> _Task details_:
Here are the records. Write out exactly the lines between the one holding "Data Access and Tools (225, 130)" and the one holding "November 2023 (596, 1797)", inclusive.

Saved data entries
· · ·

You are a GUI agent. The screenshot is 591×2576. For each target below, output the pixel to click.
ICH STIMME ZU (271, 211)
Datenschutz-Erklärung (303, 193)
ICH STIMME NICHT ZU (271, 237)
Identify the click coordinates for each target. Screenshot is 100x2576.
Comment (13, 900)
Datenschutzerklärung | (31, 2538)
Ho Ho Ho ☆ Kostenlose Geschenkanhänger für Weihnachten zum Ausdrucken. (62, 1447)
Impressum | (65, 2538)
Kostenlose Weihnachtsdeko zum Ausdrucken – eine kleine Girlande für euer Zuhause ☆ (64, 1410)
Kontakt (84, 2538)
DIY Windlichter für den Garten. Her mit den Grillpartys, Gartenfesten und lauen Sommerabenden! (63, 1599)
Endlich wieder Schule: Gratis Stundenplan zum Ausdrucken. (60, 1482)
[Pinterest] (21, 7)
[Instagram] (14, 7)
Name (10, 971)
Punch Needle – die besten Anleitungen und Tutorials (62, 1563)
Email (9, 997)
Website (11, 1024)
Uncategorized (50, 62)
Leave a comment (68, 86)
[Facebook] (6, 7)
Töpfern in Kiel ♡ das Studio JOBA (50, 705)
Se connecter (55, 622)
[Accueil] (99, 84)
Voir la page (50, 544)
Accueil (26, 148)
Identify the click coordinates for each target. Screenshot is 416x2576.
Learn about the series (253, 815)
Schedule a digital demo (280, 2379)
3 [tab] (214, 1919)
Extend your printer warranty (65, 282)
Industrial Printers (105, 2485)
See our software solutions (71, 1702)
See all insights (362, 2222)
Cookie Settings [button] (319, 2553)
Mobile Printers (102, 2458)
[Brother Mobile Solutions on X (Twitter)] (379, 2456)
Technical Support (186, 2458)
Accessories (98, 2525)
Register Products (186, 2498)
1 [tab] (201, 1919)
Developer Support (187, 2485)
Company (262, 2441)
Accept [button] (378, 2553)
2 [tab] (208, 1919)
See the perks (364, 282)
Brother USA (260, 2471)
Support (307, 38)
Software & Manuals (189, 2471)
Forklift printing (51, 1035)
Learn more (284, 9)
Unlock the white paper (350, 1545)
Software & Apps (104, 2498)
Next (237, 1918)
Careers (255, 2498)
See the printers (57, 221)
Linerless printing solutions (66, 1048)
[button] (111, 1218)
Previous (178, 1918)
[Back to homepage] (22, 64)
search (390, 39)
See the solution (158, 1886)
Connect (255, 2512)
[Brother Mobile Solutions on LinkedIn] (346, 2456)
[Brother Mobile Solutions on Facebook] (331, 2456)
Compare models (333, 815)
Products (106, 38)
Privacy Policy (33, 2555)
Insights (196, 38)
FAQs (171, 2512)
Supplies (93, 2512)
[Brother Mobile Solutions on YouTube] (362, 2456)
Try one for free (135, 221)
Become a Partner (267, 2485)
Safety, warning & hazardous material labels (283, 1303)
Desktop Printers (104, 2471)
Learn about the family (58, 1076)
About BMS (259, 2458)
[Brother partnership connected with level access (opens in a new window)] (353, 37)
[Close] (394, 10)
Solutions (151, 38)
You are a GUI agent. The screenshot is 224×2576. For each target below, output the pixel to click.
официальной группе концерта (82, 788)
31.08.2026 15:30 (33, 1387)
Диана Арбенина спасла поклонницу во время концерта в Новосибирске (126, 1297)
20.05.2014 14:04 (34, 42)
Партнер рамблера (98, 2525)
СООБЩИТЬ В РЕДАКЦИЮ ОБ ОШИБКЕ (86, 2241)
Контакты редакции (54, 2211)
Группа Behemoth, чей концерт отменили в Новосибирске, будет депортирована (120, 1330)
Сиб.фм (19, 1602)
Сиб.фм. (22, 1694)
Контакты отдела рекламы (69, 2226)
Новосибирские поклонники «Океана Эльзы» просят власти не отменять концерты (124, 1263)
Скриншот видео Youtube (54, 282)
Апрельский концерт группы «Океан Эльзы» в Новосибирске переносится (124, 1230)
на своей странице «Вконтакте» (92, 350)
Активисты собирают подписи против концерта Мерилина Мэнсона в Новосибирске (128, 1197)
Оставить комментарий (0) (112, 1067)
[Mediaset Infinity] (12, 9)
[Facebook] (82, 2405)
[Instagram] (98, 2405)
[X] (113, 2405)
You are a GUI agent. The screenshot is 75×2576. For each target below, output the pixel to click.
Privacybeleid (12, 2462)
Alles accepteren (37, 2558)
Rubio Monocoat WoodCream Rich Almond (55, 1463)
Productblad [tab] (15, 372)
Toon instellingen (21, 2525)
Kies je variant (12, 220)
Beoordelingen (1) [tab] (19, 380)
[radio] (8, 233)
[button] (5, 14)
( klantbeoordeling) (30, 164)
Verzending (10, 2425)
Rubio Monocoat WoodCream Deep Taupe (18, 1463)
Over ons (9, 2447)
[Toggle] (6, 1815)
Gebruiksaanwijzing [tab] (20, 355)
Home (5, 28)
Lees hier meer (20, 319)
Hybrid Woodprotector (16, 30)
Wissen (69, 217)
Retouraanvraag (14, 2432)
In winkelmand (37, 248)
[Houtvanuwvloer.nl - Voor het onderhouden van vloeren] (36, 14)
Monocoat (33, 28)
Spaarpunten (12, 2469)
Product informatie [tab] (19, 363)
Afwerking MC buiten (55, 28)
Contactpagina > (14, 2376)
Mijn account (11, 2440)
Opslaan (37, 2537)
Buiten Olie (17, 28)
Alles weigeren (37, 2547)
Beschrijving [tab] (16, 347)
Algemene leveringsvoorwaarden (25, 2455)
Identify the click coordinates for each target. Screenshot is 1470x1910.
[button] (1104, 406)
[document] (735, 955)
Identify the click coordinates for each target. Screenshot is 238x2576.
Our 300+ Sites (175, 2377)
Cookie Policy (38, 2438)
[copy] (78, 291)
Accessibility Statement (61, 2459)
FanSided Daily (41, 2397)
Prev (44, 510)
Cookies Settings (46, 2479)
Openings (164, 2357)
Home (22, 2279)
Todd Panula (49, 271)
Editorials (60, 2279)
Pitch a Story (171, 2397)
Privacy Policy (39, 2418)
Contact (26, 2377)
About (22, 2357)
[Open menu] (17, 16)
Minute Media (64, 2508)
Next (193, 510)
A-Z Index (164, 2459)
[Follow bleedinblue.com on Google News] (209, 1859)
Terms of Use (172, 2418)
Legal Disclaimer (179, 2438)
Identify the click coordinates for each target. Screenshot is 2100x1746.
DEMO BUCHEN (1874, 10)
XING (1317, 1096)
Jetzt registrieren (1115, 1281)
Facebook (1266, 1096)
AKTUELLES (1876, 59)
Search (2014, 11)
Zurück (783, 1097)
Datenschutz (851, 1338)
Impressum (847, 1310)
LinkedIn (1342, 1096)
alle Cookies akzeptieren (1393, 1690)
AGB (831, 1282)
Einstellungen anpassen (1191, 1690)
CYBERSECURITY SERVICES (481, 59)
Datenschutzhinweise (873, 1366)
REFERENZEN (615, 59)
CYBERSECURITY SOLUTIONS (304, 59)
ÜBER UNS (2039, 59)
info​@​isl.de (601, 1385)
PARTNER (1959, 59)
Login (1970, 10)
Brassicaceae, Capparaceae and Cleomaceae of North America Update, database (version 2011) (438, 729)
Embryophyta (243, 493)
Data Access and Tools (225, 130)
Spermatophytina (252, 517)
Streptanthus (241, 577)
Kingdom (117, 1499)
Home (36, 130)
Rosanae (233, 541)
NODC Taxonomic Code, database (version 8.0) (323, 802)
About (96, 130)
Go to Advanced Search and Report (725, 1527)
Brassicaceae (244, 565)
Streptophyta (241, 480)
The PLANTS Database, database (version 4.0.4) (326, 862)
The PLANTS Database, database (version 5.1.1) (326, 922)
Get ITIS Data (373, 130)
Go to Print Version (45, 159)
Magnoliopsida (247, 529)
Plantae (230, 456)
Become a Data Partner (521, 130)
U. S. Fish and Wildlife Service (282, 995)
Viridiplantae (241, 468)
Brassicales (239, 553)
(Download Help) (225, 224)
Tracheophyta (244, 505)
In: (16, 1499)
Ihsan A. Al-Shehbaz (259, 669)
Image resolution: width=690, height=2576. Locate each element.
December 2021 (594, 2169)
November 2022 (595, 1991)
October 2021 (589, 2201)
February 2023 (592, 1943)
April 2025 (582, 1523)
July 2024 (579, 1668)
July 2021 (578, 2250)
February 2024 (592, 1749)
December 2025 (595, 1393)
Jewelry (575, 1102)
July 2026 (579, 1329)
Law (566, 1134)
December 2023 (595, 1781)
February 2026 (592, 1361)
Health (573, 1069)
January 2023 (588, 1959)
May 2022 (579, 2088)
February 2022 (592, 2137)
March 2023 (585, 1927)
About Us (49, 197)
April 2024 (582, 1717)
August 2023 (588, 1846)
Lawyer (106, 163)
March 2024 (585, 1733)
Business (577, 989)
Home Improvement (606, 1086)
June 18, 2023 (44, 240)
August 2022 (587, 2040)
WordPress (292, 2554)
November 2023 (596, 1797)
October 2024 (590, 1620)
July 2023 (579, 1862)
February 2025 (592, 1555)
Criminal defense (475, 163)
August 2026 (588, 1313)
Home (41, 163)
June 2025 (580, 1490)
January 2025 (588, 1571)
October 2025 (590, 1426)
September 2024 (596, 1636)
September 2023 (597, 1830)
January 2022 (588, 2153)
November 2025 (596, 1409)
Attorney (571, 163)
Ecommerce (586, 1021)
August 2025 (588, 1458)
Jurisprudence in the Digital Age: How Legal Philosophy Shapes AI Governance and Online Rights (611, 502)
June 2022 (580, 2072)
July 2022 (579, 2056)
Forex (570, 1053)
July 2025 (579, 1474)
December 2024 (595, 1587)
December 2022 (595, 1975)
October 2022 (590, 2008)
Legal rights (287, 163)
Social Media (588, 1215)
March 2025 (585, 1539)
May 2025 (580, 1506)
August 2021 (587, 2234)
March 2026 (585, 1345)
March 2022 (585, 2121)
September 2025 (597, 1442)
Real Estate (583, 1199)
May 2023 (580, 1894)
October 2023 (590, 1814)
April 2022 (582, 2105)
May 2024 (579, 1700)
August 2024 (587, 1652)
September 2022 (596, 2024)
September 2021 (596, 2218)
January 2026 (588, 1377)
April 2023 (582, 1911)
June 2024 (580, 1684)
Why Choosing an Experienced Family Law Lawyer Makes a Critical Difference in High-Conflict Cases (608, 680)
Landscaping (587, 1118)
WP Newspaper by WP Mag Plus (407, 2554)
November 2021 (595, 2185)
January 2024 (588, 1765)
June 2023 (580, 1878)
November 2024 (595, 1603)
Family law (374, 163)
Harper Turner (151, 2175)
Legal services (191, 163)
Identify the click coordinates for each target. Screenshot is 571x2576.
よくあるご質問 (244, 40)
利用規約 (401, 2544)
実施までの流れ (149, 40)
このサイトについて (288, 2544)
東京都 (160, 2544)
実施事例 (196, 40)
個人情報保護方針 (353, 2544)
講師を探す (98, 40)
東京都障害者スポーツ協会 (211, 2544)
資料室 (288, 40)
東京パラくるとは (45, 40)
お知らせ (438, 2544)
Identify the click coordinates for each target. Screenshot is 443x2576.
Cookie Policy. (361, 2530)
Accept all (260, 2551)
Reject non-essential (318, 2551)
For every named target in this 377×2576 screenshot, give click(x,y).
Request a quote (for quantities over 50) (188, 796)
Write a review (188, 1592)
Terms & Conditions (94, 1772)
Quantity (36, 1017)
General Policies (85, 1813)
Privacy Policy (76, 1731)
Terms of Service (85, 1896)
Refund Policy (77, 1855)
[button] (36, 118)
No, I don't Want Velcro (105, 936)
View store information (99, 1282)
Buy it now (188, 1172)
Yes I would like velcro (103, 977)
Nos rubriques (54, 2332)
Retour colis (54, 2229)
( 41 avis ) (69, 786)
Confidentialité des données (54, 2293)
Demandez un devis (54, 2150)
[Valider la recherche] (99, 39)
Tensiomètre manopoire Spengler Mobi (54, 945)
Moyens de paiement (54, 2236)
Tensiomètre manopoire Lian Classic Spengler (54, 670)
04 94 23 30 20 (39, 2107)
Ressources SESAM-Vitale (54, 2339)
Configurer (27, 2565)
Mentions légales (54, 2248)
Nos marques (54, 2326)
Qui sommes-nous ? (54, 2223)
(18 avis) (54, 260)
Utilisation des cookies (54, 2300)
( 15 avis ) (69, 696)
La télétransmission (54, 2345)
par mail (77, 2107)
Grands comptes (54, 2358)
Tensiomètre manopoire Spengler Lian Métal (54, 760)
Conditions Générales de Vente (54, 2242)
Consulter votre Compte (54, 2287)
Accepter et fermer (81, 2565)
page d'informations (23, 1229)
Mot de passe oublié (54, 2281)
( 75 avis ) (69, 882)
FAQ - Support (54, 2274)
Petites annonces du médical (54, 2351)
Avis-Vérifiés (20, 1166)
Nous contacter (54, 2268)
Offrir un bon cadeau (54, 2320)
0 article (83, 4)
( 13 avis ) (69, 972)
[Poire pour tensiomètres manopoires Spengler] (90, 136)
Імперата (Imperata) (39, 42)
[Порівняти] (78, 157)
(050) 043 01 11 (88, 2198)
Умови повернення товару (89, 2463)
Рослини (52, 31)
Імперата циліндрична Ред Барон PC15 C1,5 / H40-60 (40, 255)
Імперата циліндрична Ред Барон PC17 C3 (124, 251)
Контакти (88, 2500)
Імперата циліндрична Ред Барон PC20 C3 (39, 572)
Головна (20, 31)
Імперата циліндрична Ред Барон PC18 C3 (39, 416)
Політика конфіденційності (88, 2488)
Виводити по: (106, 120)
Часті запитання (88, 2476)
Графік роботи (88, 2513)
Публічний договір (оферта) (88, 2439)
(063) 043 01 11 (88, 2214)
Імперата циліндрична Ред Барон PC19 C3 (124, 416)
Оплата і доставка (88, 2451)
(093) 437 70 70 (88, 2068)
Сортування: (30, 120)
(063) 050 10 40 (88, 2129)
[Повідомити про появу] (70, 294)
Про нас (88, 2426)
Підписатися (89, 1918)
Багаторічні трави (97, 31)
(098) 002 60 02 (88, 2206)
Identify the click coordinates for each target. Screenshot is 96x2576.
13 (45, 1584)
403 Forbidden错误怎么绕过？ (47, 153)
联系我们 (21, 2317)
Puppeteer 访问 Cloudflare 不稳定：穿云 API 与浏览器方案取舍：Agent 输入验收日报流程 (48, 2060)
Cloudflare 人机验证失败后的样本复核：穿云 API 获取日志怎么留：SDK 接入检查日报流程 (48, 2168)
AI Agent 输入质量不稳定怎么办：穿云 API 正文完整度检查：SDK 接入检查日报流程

· · ·

> _Expected output_:
Data Access and Tools (225, 130)
Spermatophytina (252, 517)
Streptanthus (241, 577)
Kingdom (117, 1499)
Home (36, 130)
Rosanae (233, 541)
NODC Taxonomic Code, database (version 8.0) (323, 802)
About (96, 130)
Go to Advanced Search and Report (725, 1527)
Brassicaceae (244, 565)
Streptophyta (241, 480)
The PLANTS Database, database (version 4.0.4) (326, 862)
The PLANTS Database, database (version 5.1.1) (326, 922)
Get ITIS Data (373, 130)
Go to Print Version (45, 159)
Magnoliopsida (247, 529)
Plantae (230, 456)
Become a Data Partner (521, 130)
U. S. Fish and Wildlife Service (282, 995)
Viridiplantae (241, 468)
Brassicales (239, 553)
(Download Help) (225, 224)
Tracheophyta (244, 505)
In: (16, 1499)
Ihsan A. Al-Shehbaz (259, 669)
Image resolution: width=690, height=2576. Locate each element.
December 2021 (594, 2169)
November 2022 (595, 1991)
October 2021 (589, 2201)
February 2023 (592, 1943)
April 2025 (582, 1523)
July 2024 (579, 1668)
July 2021 (578, 2250)
February 2024 (592, 1749)
December 2025 (595, 1393)
Jewelry (575, 1102)
July 2026 (579, 1329)
Law (566, 1134)
December 2023 (595, 1781)
February 2026 (592, 1361)
Health (573, 1069)
January 2023 (588, 1959)
May 2022 (579, 2088)
February 2022 (592, 2137)
March 2023 (585, 1927)
About Us (49, 197)
April 2024 (582, 1717)
August 2023 (588, 1846)
Lawyer (106, 163)
March 2024 (585, 1733)
Business (577, 989)
Home Improvement (606, 1086)
June 18, 2023 (44, 240)
August 2022 (587, 2040)
WordPress (292, 2554)
November 2023 (596, 1797)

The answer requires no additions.